Finnish legislative technique could be described by minimum transposition with national peculiarities. In most of the cases where the Directive has left leeway for the Member States to decide whether or not certain rules are transposed to national act, Finland has chosen the minimum transposition. For example, there is a possibility to use price-only criterion in all contract awards (though need to justify their use for some contracts).

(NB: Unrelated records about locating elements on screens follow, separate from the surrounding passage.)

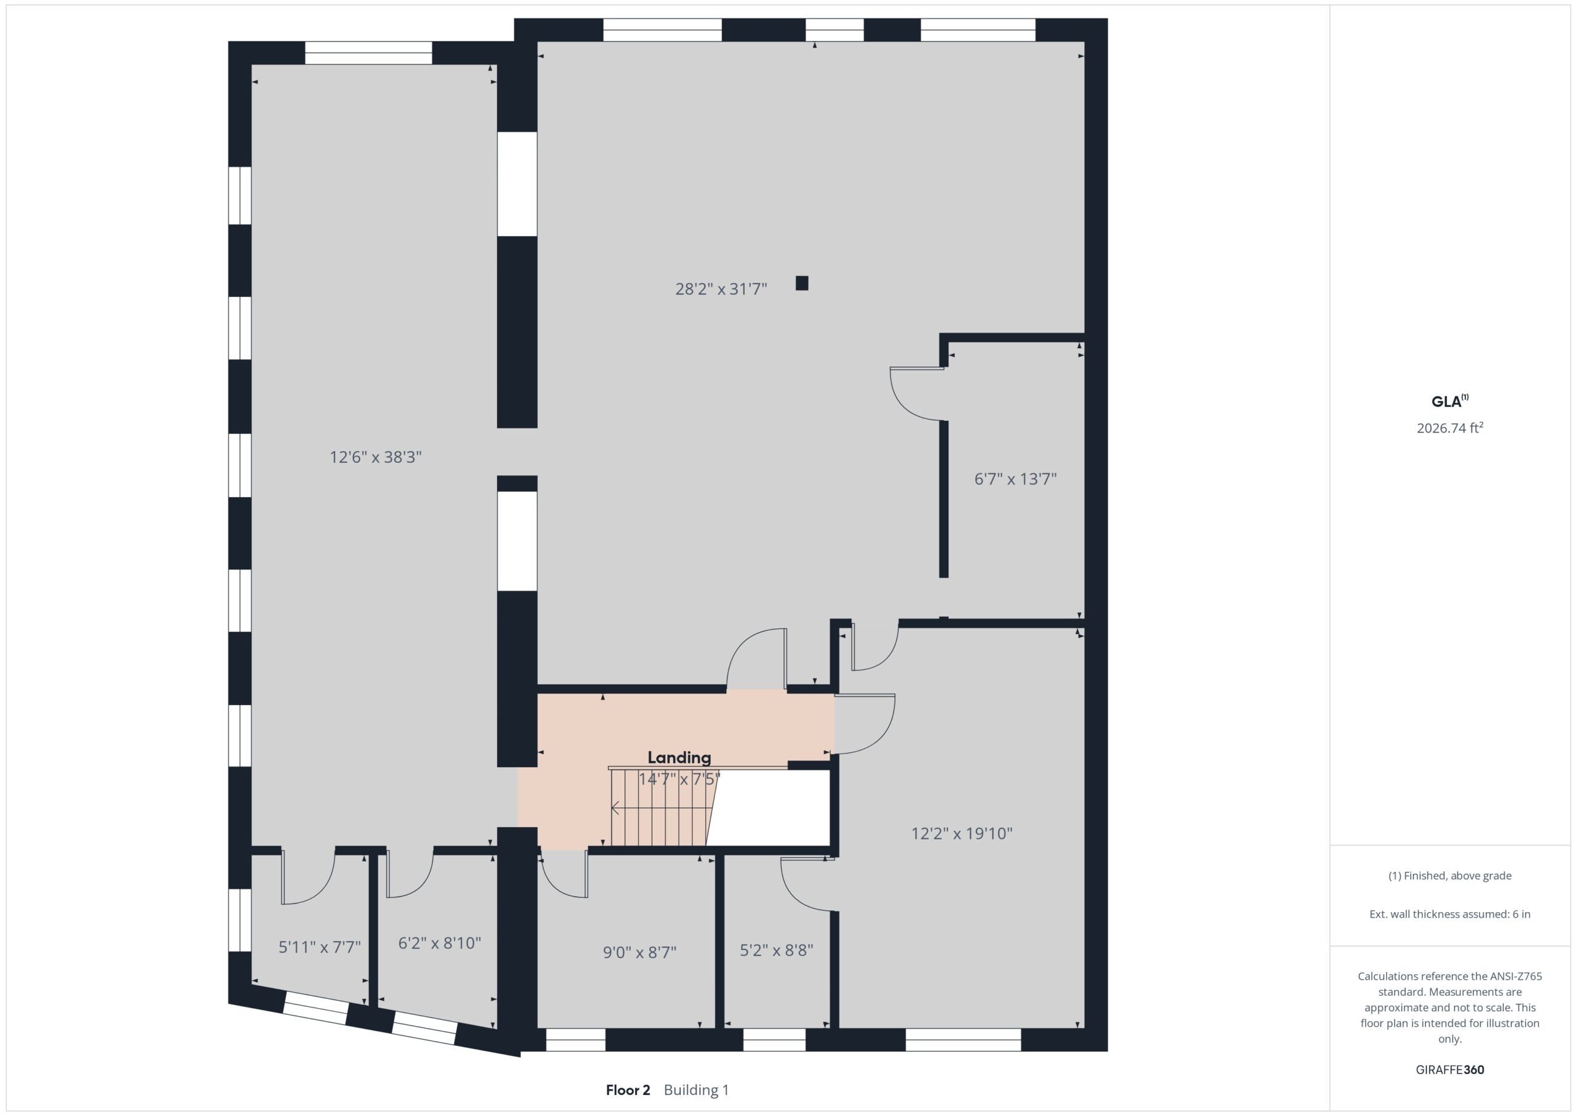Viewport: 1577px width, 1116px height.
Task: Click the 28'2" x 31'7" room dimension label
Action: [x=721, y=288]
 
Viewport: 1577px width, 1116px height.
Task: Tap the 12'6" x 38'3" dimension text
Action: [x=376, y=457]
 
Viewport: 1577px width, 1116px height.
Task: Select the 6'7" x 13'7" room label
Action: [x=1015, y=479]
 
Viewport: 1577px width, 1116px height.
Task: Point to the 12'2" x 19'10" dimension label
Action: [x=962, y=834]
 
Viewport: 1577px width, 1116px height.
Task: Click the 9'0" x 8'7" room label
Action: [x=639, y=953]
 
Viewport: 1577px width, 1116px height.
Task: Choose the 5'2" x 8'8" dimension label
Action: [x=776, y=950]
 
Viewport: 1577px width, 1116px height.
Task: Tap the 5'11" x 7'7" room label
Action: [x=319, y=948]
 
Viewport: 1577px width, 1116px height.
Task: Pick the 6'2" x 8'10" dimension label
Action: [x=440, y=943]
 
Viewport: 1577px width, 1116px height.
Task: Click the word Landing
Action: [x=679, y=758]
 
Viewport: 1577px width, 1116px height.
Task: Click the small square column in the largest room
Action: [x=801, y=283]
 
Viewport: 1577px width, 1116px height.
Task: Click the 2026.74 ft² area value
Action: [x=1450, y=428]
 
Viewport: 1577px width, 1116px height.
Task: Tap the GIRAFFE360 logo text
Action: [x=1450, y=1070]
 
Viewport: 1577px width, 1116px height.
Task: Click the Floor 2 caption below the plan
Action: [x=628, y=1090]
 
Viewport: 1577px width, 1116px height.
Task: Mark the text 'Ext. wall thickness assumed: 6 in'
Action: [x=1450, y=914]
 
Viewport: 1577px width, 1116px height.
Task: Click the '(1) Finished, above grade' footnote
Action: [x=1450, y=876]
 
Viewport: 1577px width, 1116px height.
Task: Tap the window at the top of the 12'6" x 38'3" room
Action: [x=369, y=53]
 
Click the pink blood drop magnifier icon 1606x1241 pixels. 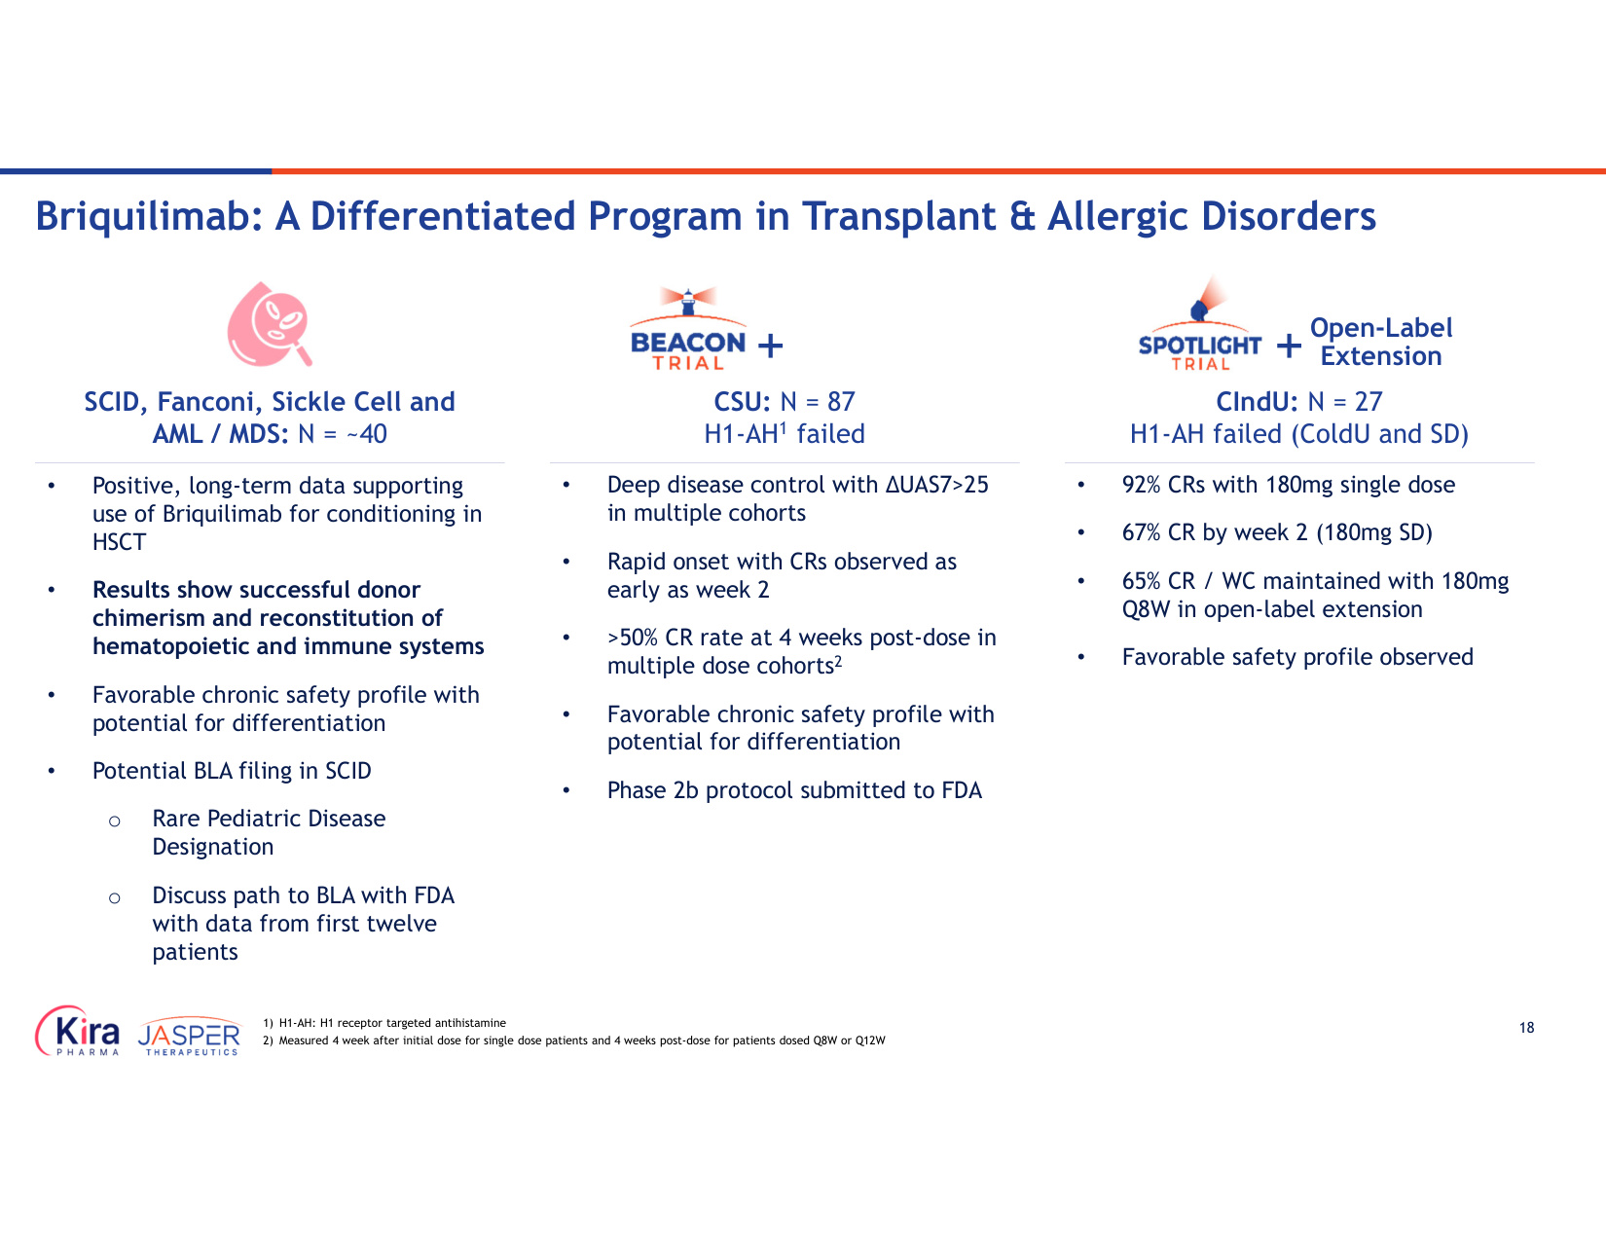[269, 324]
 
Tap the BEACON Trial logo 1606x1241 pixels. [687, 329]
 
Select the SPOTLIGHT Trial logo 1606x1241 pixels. [1199, 324]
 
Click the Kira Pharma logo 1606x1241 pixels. [78, 1031]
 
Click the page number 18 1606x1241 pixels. [1526, 1028]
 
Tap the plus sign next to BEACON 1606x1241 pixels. [770, 346]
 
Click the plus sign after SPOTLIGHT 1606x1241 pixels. [1289, 346]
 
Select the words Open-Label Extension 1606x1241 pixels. [1380, 342]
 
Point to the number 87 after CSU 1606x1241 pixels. [841, 401]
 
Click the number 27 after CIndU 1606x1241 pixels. [1368, 401]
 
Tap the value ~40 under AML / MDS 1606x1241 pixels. [367, 434]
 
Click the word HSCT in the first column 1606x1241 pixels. [119, 542]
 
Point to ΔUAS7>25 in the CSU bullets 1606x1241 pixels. [937, 484]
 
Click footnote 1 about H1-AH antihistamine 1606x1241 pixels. [384, 1023]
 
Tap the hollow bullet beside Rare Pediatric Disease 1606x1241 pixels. [115, 821]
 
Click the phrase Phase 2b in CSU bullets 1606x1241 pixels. [652, 790]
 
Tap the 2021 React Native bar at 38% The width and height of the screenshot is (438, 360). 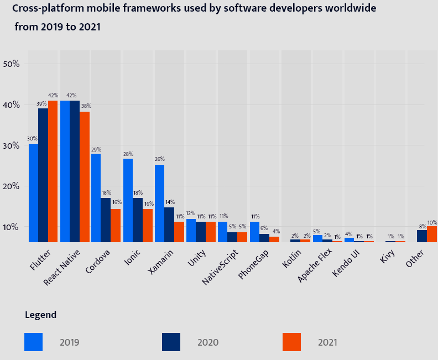pyautogui.click(x=84, y=176)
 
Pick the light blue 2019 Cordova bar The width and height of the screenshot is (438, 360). pyautogui.click(x=96, y=197)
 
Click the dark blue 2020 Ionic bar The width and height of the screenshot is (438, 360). pyautogui.click(x=137, y=220)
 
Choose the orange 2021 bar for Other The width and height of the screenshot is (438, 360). pyautogui.click(x=431, y=234)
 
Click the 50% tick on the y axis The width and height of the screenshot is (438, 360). pyautogui.click(x=12, y=64)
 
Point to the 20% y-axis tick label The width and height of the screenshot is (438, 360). pyautogui.click(x=12, y=186)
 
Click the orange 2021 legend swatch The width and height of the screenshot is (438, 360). pyautogui.click(x=291, y=342)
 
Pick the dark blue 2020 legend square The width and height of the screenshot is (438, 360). pyautogui.click(x=171, y=342)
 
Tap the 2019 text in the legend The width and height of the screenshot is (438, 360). pyautogui.click(x=70, y=342)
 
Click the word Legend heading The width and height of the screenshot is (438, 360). pyautogui.click(x=40, y=315)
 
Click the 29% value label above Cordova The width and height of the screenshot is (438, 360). pyautogui.click(x=96, y=150)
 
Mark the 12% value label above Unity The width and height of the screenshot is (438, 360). pyautogui.click(x=191, y=213)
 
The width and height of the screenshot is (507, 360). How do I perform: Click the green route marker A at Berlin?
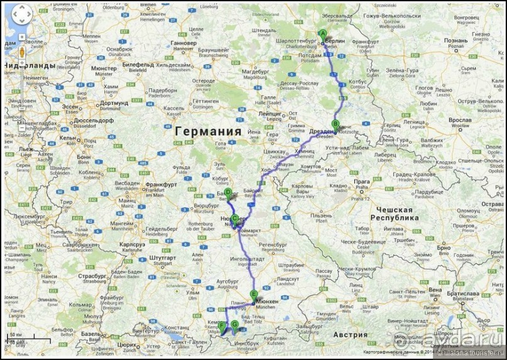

The national rules meet the minimum requirement in relation to subcontracting as well. Article 71 of Directive 2014/24 provides several possibilities for Member States to derive from the minimum level set out in art.71 including an obligation to indicate the scope of subcontracting and its subcontractors, direct payments to subcontractors, obligation to verify information and possible exclusion grounds with regard to supply contracts or further in the subcontracting chain. Under s.77(1) of the PPCC Act, contracting authorities may ask a tenderer to indicate which share of the contract it intends to subcontract to third parties and any proposed subcontractors. Notification on the scope of subcontracting or the proposed subcontractors does not limit the main contractor’s liability towards the contracting authority. A possibility to make direct payments to subcontractors is not included in the Finnish rules due to the fact that such payments would breach the responsibilities and control within the contract chain which could lead to difficulties when determining the scope of liability and the role of the main contractor under national contract law.

Overall assessment

Finland’s implementation of public procurement directives could be best described as minimum harmonisation, which usually takes place a bit too late. In drafting of the rules, copy-out method is not used and thus legislative preparatory works are profound and hold a great value for interpretation of the rules in future. Nonetheless, there are few national peculiarities that enforce requirements that are not set by the public procurement directives: limits for activities with third parties in in house and public-public cooperation due to national competition neutrality rules; and the ownership requirements for users of central purchasing units.

 

This section is based on the author’s earlier contributions in the following publications:
1. Kirsi-Maria Halonen, Transposition of Directive 2014/24 in Finland: a minimum approach with a lot of national specialities, in S.Treumer & M. Comba (eds.): Modernising Public Procurements: The Approach of Member States. Edward Elgar Publishing, 2018, pp. 65-92.
2. Kirsi-Maria Halonen, The attempt to create flexibility and minimum regulation – transposition of Directive 2014/24 in Finland, Public Procurement Law Review (P.P.L.R.) 2019, 5, pp. 214–228.